● Provided information
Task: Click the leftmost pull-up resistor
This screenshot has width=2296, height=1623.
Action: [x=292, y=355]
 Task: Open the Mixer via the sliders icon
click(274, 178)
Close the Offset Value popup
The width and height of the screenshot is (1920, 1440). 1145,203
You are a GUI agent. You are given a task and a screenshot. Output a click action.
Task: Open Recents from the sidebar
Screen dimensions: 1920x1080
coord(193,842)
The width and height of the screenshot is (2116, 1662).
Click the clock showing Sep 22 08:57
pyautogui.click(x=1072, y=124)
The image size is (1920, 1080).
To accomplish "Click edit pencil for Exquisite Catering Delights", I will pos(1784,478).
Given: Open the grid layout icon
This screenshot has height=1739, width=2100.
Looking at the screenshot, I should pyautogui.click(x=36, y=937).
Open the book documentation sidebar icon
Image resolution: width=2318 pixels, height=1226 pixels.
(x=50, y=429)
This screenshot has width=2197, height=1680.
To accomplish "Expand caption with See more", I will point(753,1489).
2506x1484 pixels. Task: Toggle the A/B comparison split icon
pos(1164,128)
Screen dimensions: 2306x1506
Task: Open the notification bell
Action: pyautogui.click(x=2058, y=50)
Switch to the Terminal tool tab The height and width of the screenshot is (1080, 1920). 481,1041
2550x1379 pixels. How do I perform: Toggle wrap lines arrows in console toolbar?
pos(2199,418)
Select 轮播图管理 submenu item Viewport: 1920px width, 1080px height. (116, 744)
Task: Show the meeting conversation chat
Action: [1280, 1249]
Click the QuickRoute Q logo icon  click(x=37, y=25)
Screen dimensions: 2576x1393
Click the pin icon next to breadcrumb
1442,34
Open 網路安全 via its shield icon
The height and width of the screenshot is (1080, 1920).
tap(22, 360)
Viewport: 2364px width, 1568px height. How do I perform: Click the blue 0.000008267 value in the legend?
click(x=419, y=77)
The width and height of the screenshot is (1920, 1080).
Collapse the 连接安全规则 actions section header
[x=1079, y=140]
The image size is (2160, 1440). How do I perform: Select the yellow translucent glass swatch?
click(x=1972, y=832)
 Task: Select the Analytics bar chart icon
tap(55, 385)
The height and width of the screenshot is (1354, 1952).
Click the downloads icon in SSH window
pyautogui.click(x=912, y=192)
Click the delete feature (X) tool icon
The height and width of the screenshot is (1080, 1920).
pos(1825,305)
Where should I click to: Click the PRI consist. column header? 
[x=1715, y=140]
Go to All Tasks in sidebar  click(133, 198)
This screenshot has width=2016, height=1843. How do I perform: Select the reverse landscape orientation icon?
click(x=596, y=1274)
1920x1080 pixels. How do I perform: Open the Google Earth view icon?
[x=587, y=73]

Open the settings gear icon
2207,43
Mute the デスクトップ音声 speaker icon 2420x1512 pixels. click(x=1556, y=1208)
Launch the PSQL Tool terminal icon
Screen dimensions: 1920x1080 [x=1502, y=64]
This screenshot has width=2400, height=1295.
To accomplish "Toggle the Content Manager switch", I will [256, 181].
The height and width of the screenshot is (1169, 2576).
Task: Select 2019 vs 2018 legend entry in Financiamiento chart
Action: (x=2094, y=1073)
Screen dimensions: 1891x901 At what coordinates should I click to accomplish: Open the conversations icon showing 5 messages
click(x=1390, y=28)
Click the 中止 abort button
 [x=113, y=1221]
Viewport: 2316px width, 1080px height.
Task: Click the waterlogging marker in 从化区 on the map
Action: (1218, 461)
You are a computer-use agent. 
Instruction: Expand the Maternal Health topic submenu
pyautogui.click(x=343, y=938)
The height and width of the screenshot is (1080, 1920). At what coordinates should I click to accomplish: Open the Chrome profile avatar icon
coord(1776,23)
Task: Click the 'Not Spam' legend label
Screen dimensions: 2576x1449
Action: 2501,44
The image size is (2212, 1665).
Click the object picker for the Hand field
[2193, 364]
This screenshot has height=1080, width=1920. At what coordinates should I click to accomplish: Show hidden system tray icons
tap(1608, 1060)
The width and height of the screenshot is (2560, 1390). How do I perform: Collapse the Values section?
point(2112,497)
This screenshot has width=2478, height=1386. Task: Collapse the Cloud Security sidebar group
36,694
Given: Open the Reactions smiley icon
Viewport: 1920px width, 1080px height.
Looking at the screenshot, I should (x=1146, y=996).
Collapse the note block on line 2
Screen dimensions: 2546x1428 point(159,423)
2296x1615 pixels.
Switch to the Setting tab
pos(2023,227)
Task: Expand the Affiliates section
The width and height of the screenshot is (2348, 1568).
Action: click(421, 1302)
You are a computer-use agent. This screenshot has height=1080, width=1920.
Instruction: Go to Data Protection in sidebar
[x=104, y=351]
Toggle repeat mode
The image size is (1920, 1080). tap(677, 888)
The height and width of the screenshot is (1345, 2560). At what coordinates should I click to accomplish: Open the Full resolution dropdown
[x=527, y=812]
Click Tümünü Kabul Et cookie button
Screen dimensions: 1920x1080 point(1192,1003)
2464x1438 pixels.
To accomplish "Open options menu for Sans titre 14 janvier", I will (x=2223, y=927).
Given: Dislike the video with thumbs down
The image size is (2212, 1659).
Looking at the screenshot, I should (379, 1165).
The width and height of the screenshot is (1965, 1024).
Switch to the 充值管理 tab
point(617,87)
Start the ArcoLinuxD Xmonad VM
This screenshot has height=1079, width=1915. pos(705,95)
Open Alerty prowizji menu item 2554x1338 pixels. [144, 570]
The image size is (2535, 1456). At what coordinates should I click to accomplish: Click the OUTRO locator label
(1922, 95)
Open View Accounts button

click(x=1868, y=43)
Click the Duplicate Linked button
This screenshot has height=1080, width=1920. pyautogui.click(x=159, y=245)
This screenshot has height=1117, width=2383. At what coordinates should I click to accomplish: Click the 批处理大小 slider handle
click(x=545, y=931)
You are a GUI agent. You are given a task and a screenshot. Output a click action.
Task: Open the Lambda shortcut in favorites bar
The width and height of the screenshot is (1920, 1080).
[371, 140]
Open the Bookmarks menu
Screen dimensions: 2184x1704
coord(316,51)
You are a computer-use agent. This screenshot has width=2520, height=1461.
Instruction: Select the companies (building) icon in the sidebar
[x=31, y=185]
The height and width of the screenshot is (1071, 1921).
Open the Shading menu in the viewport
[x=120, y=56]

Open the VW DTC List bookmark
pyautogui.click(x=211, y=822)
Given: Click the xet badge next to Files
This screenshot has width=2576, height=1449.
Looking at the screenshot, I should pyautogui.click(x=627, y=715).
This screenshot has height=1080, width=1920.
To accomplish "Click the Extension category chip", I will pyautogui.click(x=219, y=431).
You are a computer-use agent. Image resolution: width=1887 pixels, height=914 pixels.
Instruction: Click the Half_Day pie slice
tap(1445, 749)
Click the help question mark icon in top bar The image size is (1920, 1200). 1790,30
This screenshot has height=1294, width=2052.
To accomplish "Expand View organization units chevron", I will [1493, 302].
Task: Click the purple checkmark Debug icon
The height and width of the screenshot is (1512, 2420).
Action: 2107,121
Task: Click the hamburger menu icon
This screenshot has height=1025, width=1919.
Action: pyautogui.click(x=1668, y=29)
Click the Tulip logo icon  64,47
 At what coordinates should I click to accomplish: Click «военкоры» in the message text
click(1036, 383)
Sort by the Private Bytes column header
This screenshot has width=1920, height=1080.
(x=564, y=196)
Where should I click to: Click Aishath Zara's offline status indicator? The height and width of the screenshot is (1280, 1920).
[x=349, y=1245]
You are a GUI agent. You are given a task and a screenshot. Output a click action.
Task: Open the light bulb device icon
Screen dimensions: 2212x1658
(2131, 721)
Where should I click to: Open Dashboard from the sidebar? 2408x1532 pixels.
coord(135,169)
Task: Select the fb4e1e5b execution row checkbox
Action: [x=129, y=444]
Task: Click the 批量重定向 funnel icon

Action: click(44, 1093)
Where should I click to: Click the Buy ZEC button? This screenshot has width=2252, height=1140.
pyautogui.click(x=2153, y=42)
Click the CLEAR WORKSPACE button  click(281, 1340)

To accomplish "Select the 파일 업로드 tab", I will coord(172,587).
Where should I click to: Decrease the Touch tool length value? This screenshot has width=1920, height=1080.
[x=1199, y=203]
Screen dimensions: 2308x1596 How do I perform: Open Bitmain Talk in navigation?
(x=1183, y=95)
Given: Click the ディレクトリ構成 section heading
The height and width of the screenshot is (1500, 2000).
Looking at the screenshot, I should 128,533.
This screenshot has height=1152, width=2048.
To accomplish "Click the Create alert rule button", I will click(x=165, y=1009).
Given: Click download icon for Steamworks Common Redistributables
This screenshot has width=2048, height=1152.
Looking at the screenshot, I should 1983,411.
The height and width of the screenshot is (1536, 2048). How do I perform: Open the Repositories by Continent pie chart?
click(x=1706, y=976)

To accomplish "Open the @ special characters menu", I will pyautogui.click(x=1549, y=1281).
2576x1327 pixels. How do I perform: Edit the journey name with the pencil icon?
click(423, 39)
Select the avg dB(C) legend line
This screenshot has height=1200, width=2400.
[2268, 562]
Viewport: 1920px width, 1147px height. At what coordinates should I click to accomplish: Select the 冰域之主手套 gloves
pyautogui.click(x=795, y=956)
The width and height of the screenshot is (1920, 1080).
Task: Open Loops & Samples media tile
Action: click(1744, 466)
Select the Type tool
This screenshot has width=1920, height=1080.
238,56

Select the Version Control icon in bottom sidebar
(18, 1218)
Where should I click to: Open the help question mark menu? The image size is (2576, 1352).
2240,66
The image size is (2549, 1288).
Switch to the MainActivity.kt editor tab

● Aim of the exercise
With the string "logo" as the key, filter the data above and show the lines that match.

● Task output
Click the QuickRoute Q logo icon  click(x=37, y=25)
Click the Tulip logo icon  64,47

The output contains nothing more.